=== Records ===

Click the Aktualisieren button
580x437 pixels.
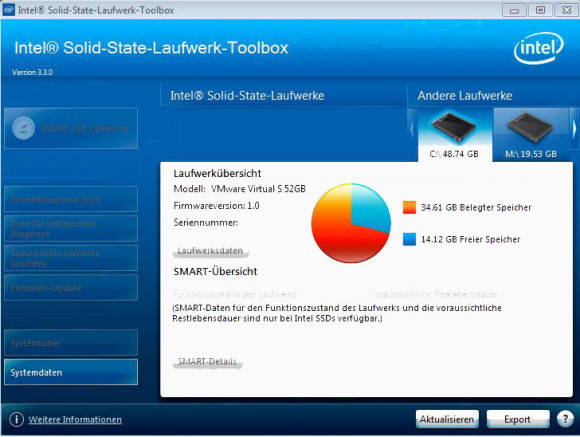(447, 419)
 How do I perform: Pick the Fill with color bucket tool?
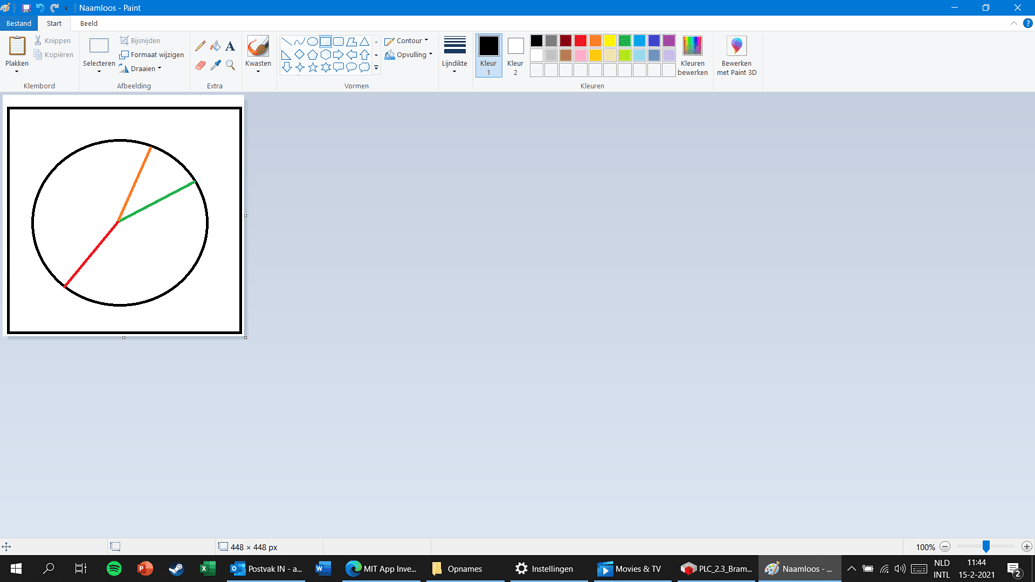215,46
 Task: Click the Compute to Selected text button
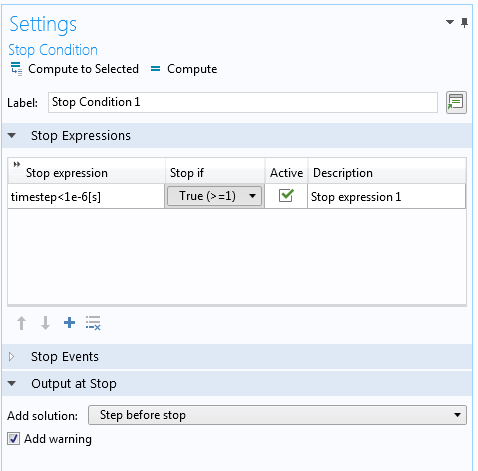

===

◆ Problem description: Set each line of the records down again exactly as it reads. Omit the pictures.

◆ Written response:
Click the Aktualisieren button
580x437 pixels.
(447, 419)
 How do I perform: Pick the Fill with color bucket tool?
215,46
 Task: Click the Compute to Selected text button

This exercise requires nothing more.